それでも寒くはなかった。まだ十一月だから、夜半には気温も上がりはじめ、明日にはすべてとけて流れていくだろう。
――ふん――。
そして再び杯を口許へ運ぶ――。
と、そのとき。
「何してるのかと思ったら……。こんな夜中に、酔狂なことするよねえ兄貴も」
司――だった。
柚真人の心臓が、凍える。
「たいがいにしなよ、未成年」
少女もやはり、少年のように丈の短い着物を寝間着として身に纏っている。
多少時代錯誤な寝間着とも思えたが、それが幼い頃からの習慣だ。
ああ、ああ、などと呆れたような声を上げながら、司は柚真人のそばにやってきて、傍らに腰を下ろす。

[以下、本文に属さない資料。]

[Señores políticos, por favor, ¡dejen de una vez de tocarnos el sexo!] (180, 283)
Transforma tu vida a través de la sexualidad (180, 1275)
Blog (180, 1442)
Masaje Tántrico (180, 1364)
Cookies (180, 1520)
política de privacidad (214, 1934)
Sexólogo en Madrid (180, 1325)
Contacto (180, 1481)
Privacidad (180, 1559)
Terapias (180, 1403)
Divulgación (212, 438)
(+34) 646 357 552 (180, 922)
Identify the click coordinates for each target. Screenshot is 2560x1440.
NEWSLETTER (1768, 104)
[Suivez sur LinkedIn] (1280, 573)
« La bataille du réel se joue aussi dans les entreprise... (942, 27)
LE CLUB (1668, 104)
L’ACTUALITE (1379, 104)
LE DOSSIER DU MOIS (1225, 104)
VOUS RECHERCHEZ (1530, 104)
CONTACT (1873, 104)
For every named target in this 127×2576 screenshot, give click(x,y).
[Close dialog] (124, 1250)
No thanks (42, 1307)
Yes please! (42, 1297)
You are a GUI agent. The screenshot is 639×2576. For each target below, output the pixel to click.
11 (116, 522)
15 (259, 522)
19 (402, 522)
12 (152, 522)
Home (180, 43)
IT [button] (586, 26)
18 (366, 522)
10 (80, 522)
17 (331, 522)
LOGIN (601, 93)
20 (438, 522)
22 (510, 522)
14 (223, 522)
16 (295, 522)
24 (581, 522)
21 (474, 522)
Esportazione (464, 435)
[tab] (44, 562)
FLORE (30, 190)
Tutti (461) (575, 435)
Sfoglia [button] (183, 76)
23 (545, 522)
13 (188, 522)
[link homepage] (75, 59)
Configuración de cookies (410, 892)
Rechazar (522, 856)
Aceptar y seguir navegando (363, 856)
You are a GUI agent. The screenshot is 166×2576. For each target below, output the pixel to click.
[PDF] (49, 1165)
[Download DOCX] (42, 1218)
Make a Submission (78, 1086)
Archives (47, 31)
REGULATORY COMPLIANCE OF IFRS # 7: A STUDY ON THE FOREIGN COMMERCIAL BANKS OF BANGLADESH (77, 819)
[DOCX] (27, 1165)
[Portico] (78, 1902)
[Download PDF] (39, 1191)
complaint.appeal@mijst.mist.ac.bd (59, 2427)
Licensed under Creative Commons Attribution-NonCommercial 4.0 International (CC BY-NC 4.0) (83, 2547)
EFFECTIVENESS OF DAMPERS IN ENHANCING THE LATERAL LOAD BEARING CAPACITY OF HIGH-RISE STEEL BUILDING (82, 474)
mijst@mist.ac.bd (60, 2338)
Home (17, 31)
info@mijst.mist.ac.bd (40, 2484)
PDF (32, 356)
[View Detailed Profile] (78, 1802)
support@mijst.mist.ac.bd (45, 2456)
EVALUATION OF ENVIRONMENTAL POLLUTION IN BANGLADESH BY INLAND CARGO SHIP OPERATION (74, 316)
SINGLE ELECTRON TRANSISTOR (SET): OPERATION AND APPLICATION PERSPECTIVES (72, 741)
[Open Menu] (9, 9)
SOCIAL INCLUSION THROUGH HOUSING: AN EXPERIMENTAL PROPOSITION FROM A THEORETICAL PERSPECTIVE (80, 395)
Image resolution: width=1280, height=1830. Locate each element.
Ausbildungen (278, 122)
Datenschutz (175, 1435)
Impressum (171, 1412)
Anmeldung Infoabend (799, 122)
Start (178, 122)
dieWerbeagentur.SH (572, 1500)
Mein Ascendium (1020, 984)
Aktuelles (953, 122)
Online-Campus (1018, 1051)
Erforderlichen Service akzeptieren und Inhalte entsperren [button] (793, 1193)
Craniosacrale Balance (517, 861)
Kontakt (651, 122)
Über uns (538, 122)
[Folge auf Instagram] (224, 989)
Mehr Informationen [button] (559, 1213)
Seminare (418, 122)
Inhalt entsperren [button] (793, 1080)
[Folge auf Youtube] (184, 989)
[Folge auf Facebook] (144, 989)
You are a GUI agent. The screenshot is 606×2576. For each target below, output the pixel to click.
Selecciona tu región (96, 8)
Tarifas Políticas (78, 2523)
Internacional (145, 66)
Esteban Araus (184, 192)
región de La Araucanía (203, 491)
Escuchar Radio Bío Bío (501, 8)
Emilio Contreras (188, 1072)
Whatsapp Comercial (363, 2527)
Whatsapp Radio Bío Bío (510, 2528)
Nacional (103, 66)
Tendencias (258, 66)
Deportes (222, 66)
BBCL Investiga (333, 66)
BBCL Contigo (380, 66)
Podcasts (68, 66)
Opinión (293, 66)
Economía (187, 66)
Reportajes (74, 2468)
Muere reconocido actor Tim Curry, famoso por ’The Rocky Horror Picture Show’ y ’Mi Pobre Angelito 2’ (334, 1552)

「うわ、さむ。……なんか寝つかれなかったのよね。それ、もらってもいい?」
「それって……これ、酒だぞ。日本酒」
「だからちょうだいってゆってるの。何?」
銘柄のことだろうか。
「『上善』。おい、ちょっときついぞ」
「平気へーき!」
司は、柚真人の手からするりと杯を奪い取って口に運んだ。
「……司……」
たぶん。妹にとってはなんでもないことなのだろう。けれど――畳のい草の匂がした。そして暖められた酒の香。夜の空気。青白い雪の色。
そして、司の――。
――ああ。
冷えた板張りの縁に置いた自身の手の、指先がこらえきれずにぴくりと震えた。
「ん―――――っ」
司が、はあっ、と息を吐くと白い霧が闇に溶けていった。
☆
「柚真人、寒くないの? 雪積もってるのに。すごい薄着だけど」
司は、ときどき少年を今のように名前で呼んだ。少年は、兄と呼ばれるよりも妹に名を呼ばれることのほうが好きだった。けれど、こんなときにそんなふうに呼ばれると、胸が軋む。
――こらえろ。
そう、自らに命じる。少しでも気を抜けば、いまにも――理性を失いそうだった。